L’art contemporain et l’image épistémologique: une critique

Félix Sheedy Gosselin

Dimanche, UdeM – 14h30 à 15h15

L’art contemporain, comme le remarque Thierry De Duve dans son livre intitulé Au nom de l’art, semble clamer haut et fort le triomphe du n’importe quoi. En effet, aux yeux des non-initiés les œuvres produites par les multiples mouvements artistiques qui ont marqué le XXe siècle résistent farouchement à ce que l’Histoire a généralement su nommer art. S’accorder avec ce diagnostic peu flatteur constituerait, toutefois, une erreur monumentale, car même si le résultat final ressemble à un simple fouillis formé de matériaux divers on doit se rappeler que ce désordre est le fruit d’une réflexion critique déployée par l’artiste. En fait, qu’il soit sculpture ou peinture, peu importe : l’objet d’art contemporain est fondamentalement une chose qui s’efforce d’ébranler les contraintes qui pèsent sur l’activité artistique.

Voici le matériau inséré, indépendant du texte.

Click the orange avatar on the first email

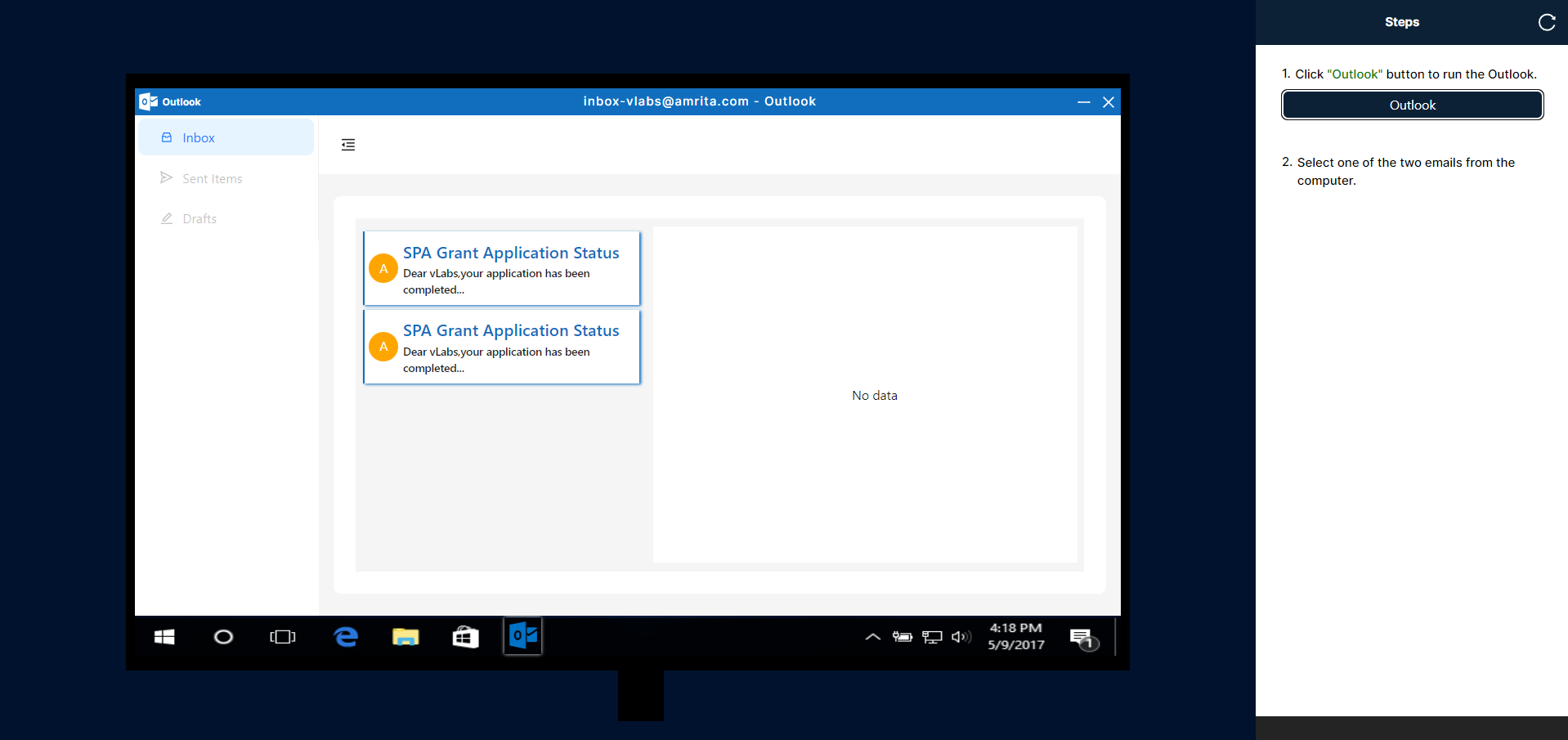pyautogui.click(x=383, y=268)
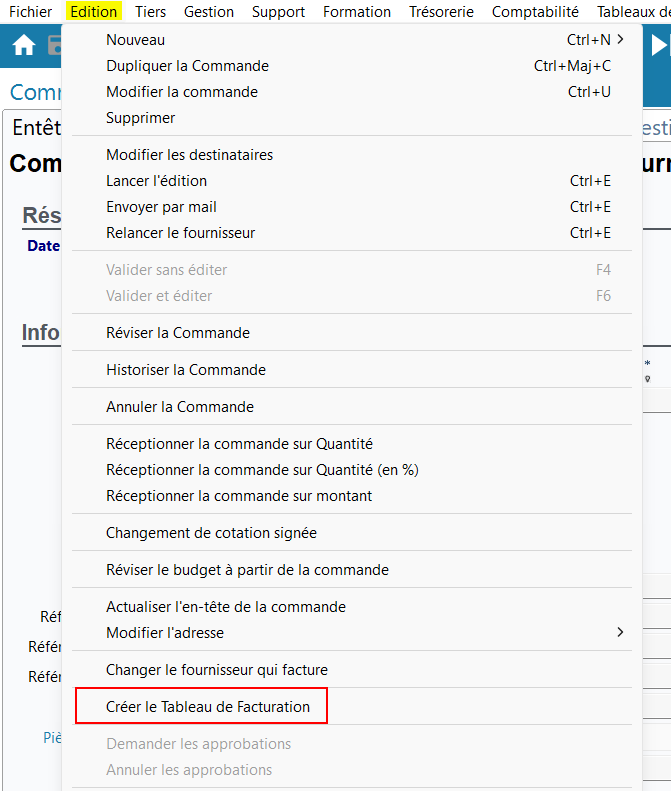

Par contre, et on trouvera ici la thèse de ce papier, en cherchant aveuglément et à tout prix à libérer l’art de ce qui limite son développement, les artistes l’ont enfermé dans une prison encore plus vicieuse que celle tenue par les vieilles esthétiques. Le philosophe canadien Charles Taylor lui a d’ailleurs donné un nom spécifique : l’image épistémologique. La structure de celle-ci sera abordée plus en détail au cours de la première partie de cette présentation. Par la suite, plusieurs peintres et sculpteurs interviendront en guise d’exemples afin de montrer comment leur travail s’attaque directement et sans compromis aux caractéristiques essentielles de l’œuvre d’art précontemporaine et, par conséquent, comment ils tombent dans le piège de l’image épistémologique.